Poliovirus vaccine contaminated with live simian virus 40 (SV40), a macaque polyomavirus
that is tumorigenic in rodents, was used extensively in the United States between
1955 and 1963. Simian virus 40 DNA has recently been detected in several rare human
tumors, including ependymomas, osteosarcomas, and mesotheliomas.
To determine the risk of ependymoma, osteosarcoma, and mesothelioma among Americans
who as children received SV40-contaminated poliovirus vaccine.

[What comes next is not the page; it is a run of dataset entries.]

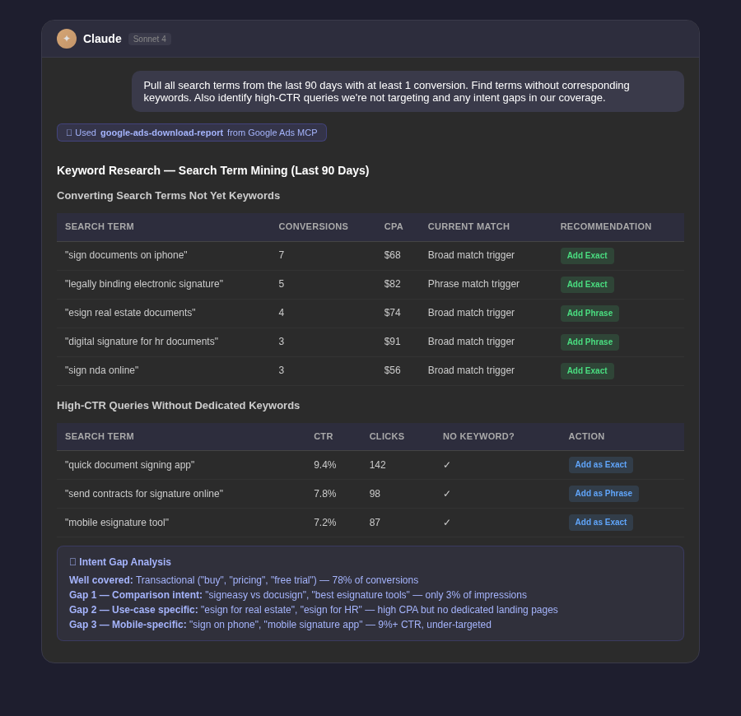The height and width of the screenshot is (716, 741).
Task: Sort the table by the CPA column
Action: 394,226
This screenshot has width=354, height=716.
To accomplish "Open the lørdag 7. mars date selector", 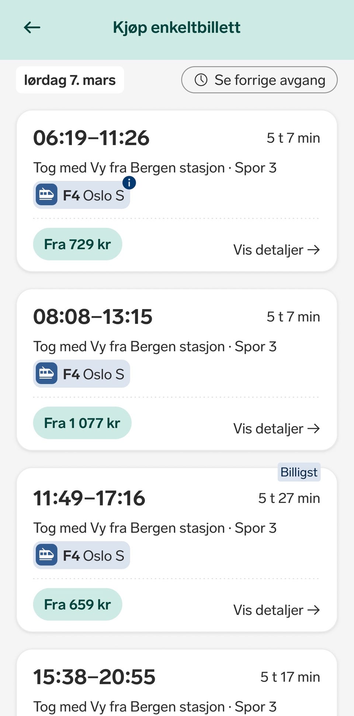I will click(x=70, y=80).
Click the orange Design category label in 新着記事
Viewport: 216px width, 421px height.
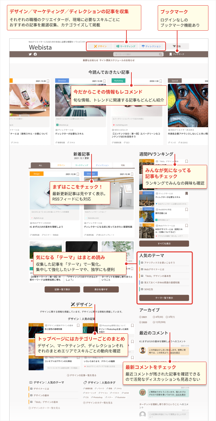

Retrospective cohort study using data from the Surveillance, Epidemiology, and End
Results program (1973-1993) and the Connecticut Tumor Registry (1950-1969), as well
as national mortality statistics (1947-1973).
United States.
Birth cohorts that were likely to have received SV40-contaminated poliovirus vaccine
as infants, born 1956 through 1962 (60 811730 person-years of observation); as children,
born 1947 through 1952 (46430953 person-years); or that were unexposed, born 1964
through 1969 (44959979 person-years).
Relative risk (RR) of each cancer among exposed compared with unexposed birth cohorts.
Age-specific cancer rates were generally low and were not significantly elevated in
birth cohorts exposed to SV40-contaminated vaccine. Specifically, compared with the
unexposed, the relative risk of ependymoma was not increased in the cohorts exposed
as infants (RR, 1.06; 95% confidence interval [CI], 0.69-1.63), or as children (RR,
0.98; 95% CI, 0.57-1.69) nor did the exposed have an increased risk of all brain cancers.
Osteosarcoma incidence also showed no relation to exposure as infants (RR, 0.87; 95%
CI, 0.71-1.06) or children (RR, 0.85; 95% CI, 0.59-1.22). Last, mesotheliomas were
not significantly associated with exposure, although the cohorts studied have not
yet reached the age at which these tumors tend to occur.
After more than 30 years of follow-up, exposure to SV40-contaminated poliovirus vaccine
was not associated with significantly increased rates of ependymomas and other brain
cancers, osteosarcomas, or mesotheliomas in the United States.